BY MATT MCDONALD
CENTRAL OREGON DAILY
They are arguably downhill ski racing’s power couple.
Laurenne Ross and Tommy Ford both boast Olympic resumes. Both have competed around the world. And both can trace their racing roots back to Mt. Bachelor.
“I remember being like maybe 15, 16 and training GS with Tommy and our coach Kent and beating him and being so stoked, that I was beating Tommy in GS,” said Ross with a small laugh.
“I was going hard, couldn’t get her,” said Ford.
Two weeks ago, Ford finished 4th in the world in giant slalom at Soelden.
“I want to keep skiing for as long as I can. As long as I’m happy and healthy and enjoying what I’m doing,” Ford.
As for Ross, she is taking the season off. Though she says she has recovered from a recent injury, she doesn’t want to rush her recovery like she did before the Winter Olympics in Pyeongchang, South Korea.

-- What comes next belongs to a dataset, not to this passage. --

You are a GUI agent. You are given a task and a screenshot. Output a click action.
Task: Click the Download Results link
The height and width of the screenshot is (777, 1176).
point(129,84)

Ford and Ross spoke Wednesday night at Rebound Physical Therapy, where both have worked through injuries ranging from broken femurs to torn ligaments. The crowd included current MBSEF skiers and others who have followed the careers of Ford and Ross through the years, including trips to the Olympics.
“I mean it’s kind of inevitable to feel the magic. It’s such a wonderful beautiful event where everyone comes together,” said Ross of the Olympics.
“It was magical. It really does bring people together. Like they were having North Korea and South Korea really did start talking a little and like, that’s cool,” said Ford.
Both stressed to the crowd their appreciation for growing up in Bend and being surrounded by other athletes and high quality coaches.
“It wasn’t abnormal to ski hard and ski fast here, like that’s what we did growing up,” said Ford.
It isn’t the Olympics, sponsors or other accolades that keeps the pair going. It remains something they likely fell in love as kids – enjoying the pure, raw speed of downhill ski racing.
“The feeling of freedom when you’re racing down a course. They’re aren’t any speed limits and nobody can talk to you,” Ross said. ” It’s kind of meditative in a sense. You’re in a flow state you can really replicate anywhere else.”